I'm also doing some editorial stuff for Virgin. I took on their Shakti line, which is "Devi," "Sadhu" and "Ramayan 3392 A.D." We're relaunching "Sadhu" and "Ramayan" with #1 issues this summer.

I'm really enjoying the gig because it gives me a little break from writing. I get to be involved creatively, but somebody else does the heavy lifting.

I'll be doing some writing for Virgin as well. I'll have backup stories in the first five issues of "Ramayan 3392 A.D. Reloaded," short character pieces that will flesh of some of the cast. Each one will be drawn by a different artist. The first two will be by Mike Oeming and Jim Starlin, respectively, with a few other guys waiting to be announced. These books aren't superhero stories, but it's definitely heroic fiction.

RT: Lightning round time!

RM: It's not like we haven't done this two or three times before.

RT: I'm just asking you the new questions I've added since our last one.

RM: Cool, then I don't have to tell you what my favorite superhero movie is.

RT: What is your biggest strength as a writer?

RM: I think it's probably my ability to figure out how to tell a story visually. That's a huge part of the job and a part some writers just don't get. If you don't give the artist some room to work and some interesting stuff to draw, the poor bastard is going to sit at his board 10 or 12 hours a day cursing your name. If the script isn't exciting visually, you aren't going to get the best out of the artist.

RT: Biggest weakness as a writer?

RM: Probably my endings. You put so much work into the set up, but you want the ending to top it. Sometimes it doesn't work out that way.

RT: Let's say you had a weekly comic book series where you had to collaborate with three other writers. Who would they be?

RM: Ooh, save the hard one for last. See, if you pick guys who are better than you, you look like the ugly girl at the prom. But if you pick guys who are worse than you, you look like the tall guy at the midget convention. Neither one is exactly desirable.
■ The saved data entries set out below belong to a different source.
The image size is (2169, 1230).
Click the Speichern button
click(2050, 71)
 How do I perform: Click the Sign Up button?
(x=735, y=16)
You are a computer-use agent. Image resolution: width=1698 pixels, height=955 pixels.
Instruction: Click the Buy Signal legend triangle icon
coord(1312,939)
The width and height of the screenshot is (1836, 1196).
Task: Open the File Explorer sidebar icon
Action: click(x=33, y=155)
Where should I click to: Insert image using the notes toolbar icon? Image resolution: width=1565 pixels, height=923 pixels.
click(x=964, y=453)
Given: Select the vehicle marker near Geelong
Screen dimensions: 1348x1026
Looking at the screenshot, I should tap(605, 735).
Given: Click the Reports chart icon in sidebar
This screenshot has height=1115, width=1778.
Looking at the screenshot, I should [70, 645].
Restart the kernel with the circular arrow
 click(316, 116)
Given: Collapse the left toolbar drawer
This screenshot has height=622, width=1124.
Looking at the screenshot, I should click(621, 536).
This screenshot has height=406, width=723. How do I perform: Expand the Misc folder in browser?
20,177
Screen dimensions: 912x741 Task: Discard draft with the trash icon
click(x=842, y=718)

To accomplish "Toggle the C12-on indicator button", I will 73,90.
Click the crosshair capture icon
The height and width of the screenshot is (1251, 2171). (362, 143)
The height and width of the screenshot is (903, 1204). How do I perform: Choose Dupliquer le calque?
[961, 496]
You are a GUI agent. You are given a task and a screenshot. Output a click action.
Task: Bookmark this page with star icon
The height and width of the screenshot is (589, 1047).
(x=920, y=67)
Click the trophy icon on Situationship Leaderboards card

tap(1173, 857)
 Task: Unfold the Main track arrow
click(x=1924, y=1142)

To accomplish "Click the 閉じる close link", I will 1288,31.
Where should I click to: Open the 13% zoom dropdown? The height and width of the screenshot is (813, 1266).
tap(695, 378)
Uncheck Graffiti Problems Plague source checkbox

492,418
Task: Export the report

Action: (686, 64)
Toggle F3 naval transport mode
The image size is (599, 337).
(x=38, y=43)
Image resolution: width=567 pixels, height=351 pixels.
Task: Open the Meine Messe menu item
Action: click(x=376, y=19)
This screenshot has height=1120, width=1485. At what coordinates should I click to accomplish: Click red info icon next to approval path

It's not about picking the best guys, it's about who you would work best with. So I'd choose guys whose work I like, and whose story ethic is compatible with mine. And since I already know I work well with them, I'd pick Tony Bedard, Chuck Dixon and Jim Starlin. I'd want Ian Edginton involved, too, but he might not want to work with us Yanks, since he just picked up a couple of Eisner nominations.